- _Work required_:
In your reply, restate all of the records below word for word.

***** Recorded information

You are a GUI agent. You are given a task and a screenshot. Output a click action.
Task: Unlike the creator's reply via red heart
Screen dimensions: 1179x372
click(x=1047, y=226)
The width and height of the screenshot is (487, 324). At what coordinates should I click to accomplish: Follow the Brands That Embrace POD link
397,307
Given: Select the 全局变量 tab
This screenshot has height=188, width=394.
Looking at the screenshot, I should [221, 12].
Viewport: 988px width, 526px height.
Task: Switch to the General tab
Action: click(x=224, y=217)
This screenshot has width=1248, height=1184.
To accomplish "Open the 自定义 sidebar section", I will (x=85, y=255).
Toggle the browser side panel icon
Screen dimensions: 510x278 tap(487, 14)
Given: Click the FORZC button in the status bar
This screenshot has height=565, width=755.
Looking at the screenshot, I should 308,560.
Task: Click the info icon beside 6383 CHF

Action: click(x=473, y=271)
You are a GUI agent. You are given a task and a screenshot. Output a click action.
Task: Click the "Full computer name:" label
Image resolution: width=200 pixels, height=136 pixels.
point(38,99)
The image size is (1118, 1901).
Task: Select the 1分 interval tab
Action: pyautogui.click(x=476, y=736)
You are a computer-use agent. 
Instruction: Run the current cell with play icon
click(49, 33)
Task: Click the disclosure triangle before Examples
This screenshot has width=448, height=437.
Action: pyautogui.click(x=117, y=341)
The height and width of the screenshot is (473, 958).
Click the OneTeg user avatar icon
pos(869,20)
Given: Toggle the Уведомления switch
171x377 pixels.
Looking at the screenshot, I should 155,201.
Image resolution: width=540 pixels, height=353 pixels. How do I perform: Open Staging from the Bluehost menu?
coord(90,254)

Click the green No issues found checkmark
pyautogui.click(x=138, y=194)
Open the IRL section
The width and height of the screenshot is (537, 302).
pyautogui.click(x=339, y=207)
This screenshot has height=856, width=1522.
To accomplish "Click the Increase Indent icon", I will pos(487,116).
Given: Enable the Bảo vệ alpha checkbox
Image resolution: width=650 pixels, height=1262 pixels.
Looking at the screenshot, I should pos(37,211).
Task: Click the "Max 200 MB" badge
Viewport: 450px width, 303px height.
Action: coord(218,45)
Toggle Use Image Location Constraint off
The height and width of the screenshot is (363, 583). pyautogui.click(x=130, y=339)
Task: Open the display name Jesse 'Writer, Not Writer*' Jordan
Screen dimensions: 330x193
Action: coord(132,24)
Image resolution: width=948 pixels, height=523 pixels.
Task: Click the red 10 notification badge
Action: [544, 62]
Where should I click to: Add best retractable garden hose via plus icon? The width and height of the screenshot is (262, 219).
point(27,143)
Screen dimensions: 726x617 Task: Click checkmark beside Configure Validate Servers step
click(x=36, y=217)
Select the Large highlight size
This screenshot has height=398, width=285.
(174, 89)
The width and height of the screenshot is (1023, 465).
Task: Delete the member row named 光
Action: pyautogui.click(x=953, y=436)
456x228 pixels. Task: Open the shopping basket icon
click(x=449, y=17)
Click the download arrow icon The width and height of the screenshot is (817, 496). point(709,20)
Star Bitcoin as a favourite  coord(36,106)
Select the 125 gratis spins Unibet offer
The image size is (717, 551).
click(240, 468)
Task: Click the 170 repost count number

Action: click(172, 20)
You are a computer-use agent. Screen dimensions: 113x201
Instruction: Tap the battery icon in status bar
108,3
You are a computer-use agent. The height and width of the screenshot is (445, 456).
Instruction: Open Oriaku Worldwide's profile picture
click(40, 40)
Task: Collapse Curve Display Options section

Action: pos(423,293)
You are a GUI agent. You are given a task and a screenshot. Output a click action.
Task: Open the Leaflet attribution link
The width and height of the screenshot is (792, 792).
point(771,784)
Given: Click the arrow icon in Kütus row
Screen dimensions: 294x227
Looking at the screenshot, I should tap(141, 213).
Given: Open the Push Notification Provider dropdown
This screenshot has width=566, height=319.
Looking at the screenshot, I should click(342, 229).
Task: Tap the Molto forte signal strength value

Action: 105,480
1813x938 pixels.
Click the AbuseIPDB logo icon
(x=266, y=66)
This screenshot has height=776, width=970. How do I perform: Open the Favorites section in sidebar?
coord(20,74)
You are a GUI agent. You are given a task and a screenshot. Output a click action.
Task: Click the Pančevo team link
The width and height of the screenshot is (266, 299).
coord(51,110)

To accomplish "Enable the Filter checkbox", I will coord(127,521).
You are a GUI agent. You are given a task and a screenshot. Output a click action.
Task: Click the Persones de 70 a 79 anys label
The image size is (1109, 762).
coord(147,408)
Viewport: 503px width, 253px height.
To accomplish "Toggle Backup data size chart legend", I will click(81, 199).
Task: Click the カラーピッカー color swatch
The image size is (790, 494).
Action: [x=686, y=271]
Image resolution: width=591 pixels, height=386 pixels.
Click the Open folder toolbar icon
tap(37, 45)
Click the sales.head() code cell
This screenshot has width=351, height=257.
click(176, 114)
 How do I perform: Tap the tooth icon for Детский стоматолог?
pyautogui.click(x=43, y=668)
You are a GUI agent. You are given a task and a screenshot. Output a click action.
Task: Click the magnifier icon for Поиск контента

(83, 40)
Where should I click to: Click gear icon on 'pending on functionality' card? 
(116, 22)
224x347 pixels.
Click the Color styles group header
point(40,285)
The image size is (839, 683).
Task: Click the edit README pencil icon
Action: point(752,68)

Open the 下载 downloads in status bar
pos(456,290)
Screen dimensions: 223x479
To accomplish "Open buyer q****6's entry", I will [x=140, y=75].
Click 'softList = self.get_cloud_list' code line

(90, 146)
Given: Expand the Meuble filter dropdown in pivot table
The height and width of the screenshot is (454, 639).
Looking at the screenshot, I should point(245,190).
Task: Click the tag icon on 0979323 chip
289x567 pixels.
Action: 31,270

**********

- _Expected answer_:
You are a GUI agent. You are given a task and a screenshot. Output a click action.
Task: Unlike the creator's reply via red heart
Screen dimensions: 1179x372
click(x=1047, y=226)
The width and height of the screenshot is (487, 324). At what coordinates should I click to accomplish: Follow the Brands That Embrace POD link
397,307
Given: Select the 全局变量 tab
This screenshot has height=188, width=394.
Looking at the screenshot, I should [221, 12].
Viewport: 988px width, 526px height.
Task: Switch to the General tab
Action: click(x=224, y=217)
This screenshot has width=1248, height=1184.
To accomplish "Open the 自定义 sidebar section", I will (x=85, y=255).
Toggle the browser side panel icon
Screen dimensions: 510x278 tap(487, 14)
Given: Click the FORZC button in the status bar
This screenshot has height=565, width=755.
Looking at the screenshot, I should 308,560.
Task: Click the info icon beside 6383 CHF

Action: click(x=473, y=271)
You are a GUI agent. You are given a task and a screenshot. Output a click action.
Task: Click the "Full computer name:" label
Image resolution: width=200 pixels, height=136 pixels.
point(38,99)
The image size is (1118, 1901).
Task: Select the 1分 interval tab
Action: pyautogui.click(x=476, y=736)
You are a computer-use agent. 
Instruction: Run the current cell with play icon
click(49, 33)
Task: Click the disclosure triangle before Examples
This screenshot has width=448, height=437.
Action: pyautogui.click(x=117, y=341)
The height and width of the screenshot is (473, 958).
Click the OneTeg user avatar icon
pos(869,20)
Given: Toggle the Уведомления switch
171x377 pixels.
Looking at the screenshot, I should 155,201.
Image resolution: width=540 pixels, height=353 pixels. How do I perform: Open Staging from the Bluehost menu?
coord(90,254)

Click the green No issues found checkmark
pyautogui.click(x=138, y=194)
Open the IRL section
The width and height of the screenshot is (537, 302).
pyautogui.click(x=339, y=207)
This screenshot has height=856, width=1522.
To accomplish "Click the Increase Indent icon", I will pos(487,116).
Given: Enable the Bảo vệ alpha checkbox
Image resolution: width=650 pixels, height=1262 pixels.
Looking at the screenshot, I should pos(37,211).
Task: Click the "Max 200 MB" badge
Viewport: 450px width, 303px height.
Action: coord(218,45)
Toggle Use Image Location Constraint off
The height and width of the screenshot is (363, 583). pyautogui.click(x=130, y=339)
Task: Open the display name Jesse 'Writer, Not Writer*' Jordan
Screen dimensions: 330x193
Action: coord(132,24)
Image resolution: width=948 pixels, height=523 pixels.
Task: Click the red 10 notification badge
Action: [544, 62]
Where should I click to: Add best retractable garden hose via plus icon? The width and height of the screenshot is (262, 219).
point(27,143)
Screen dimensions: 726x617 Task: Click checkmark beside Configure Validate Servers step
click(x=36, y=217)
Select the Large highlight size
This screenshot has height=398, width=285.
(174, 89)
The width and height of the screenshot is (1023, 465).
Task: Delete the member row named 光
Action: pyautogui.click(x=953, y=436)
456x228 pixels. Task: Open the shopping basket icon
click(x=449, y=17)
Click the download arrow icon The width and height of the screenshot is (817, 496). point(709,20)
Star Bitcoin as a favourite  coord(36,106)
Select the 125 gratis spins Unibet offer
The image size is (717, 551).
click(240, 468)
Task: Click the 170 repost count number

Action: click(172, 20)
You are a computer-use agent. Screen dimensions: 113x201
Instruction: Tap the battery icon in status bar
108,3
You are a computer-use agent. The height and width of the screenshot is (445, 456).
Instruction: Open Oriaku Worldwide's profile picture
click(40, 40)
Task: Collapse Curve Display Options section

Action: pos(423,293)
You are a GUI agent. You are given a task and a screenshot. Output a click action.
Task: Open the Leaflet attribution link
The width and height of the screenshot is (792, 792).
point(771,784)
Given: Click the arrow icon in Kütus row
Screen dimensions: 294x227
Looking at the screenshot, I should tap(141, 213).
Given: Open the Push Notification Provider dropdown
This screenshot has width=566, height=319.
Looking at the screenshot, I should click(342, 229).
Task: Tap the Molto forte signal strength value

Action: 105,480
1813x938 pixels.
Click the AbuseIPDB logo icon
(x=266, y=66)
This screenshot has height=776, width=970. How do I perform: Open the Favorites section in sidebar?
coord(20,74)
You are a GUI agent. You are given a task and a screenshot. Output a click action.
Task: Click the Pančevo team link
The width and height of the screenshot is (266, 299).
coord(51,110)

To accomplish "Enable the Filter checkbox", I will coord(127,521).
You are a GUI agent. You are given a task and a screenshot. Output a click action.
Task: Click the Persones de 70 a 79 anys label
The image size is (1109, 762).
coord(147,408)
Viewport: 503px width, 253px height.
To accomplish "Toggle Backup data size chart legend", I will click(81, 199).
Task: Click the カラーピッカー color swatch
The image size is (790, 494).
Action: [x=686, y=271]
Image resolution: width=591 pixels, height=386 pixels.
Click the Open folder toolbar icon
tap(37, 45)
Click the sales.head() code cell
This screenshot has width=351, height=257.
click(176, 114)
 How do I perform: Tap the tooth icon for Детский стоматолог?
pyautogui.click(x=43, y=668)
You are a GUI agent. You are given a task and a screenshot. Output a click action.
Task: Click the magnifier icon for Поиск контента

(83, 40)
Where should I click to: Click gear icon on 'pending on functionality' card? 
(116, 22)
224x347 pixels.
Click the Color styles group header
point(40,285)
The image size is (839, 683).
Task: Click the edit README pencil icon
Action: point(752,68)

Open the 下载 downloads in status bar
pos(456,290)
Screen dimensions: 223x479
To accomplish "Open buyer q****6's entry", I will [x=140, y=75].
Click 'softList = self.get_cloud_list' code line

(90, 146)
Given: Expand the Meuble filter dropdown in pivot table
The height and width of the screenshot is (454, 639).
Looking at the screenshot, I should point(245,190).
Task: Click the tag icon on 0979323 chip
289x567 pixels.
Action: 31,270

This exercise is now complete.